Line by line, repeat the material below exactly and skip the images.

※ ※ ※

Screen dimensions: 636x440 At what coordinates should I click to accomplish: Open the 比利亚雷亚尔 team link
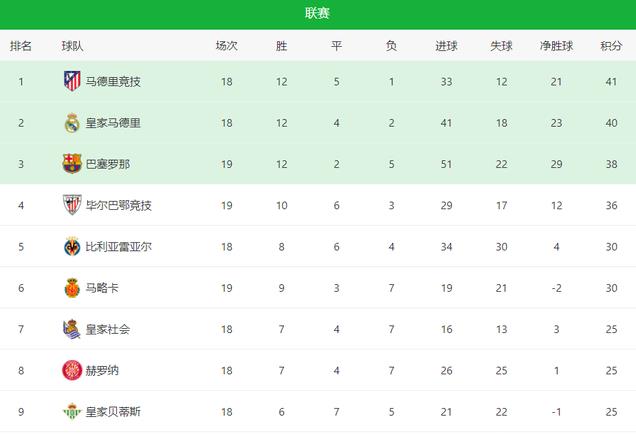pyautogui.click(x=118, y=247)
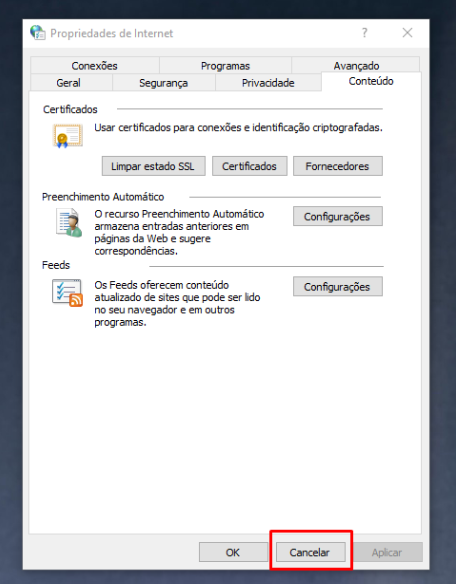This screenshot has width=456, height=584.
Task: Click the Limpar estado SSL button
Action: (153, 166)
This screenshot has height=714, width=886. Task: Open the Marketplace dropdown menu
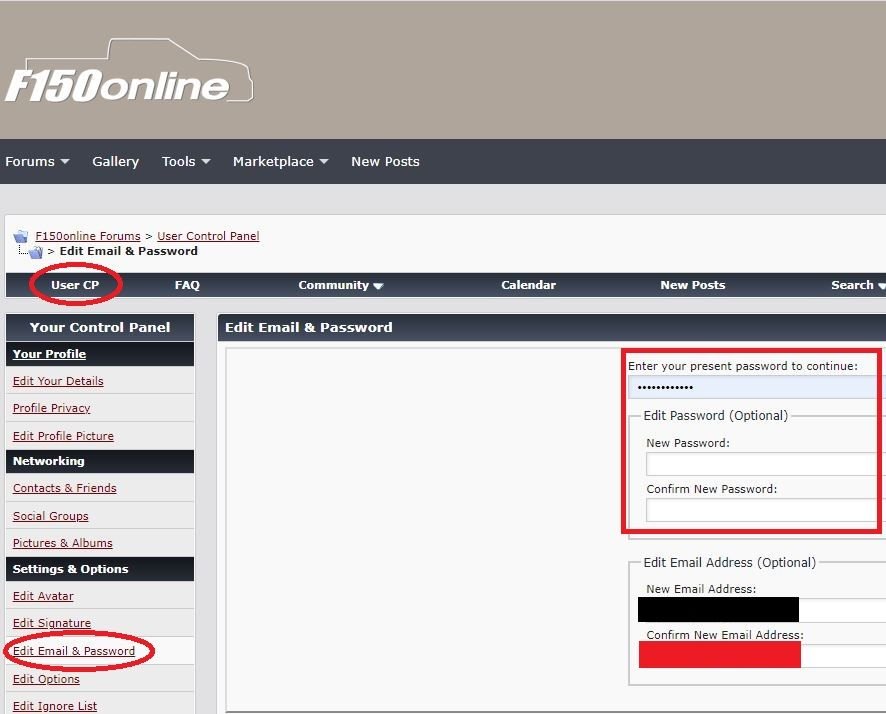tap(280, 161)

※ ※ ※

• [Result below]
Screen dimensions: 636x440 At what coordinates should I click to accomplish: Open the 比利亚雷亚尔 team link
pyautogui.click(x=118, y=247)
This screenshot has width=456, height=584.
Task: Click the Limpar estado SSL button
Action: (153, 166)
This screenshot has height=714, width=886. Task: Open the Marketplace dropdown menu
tap(280, 161)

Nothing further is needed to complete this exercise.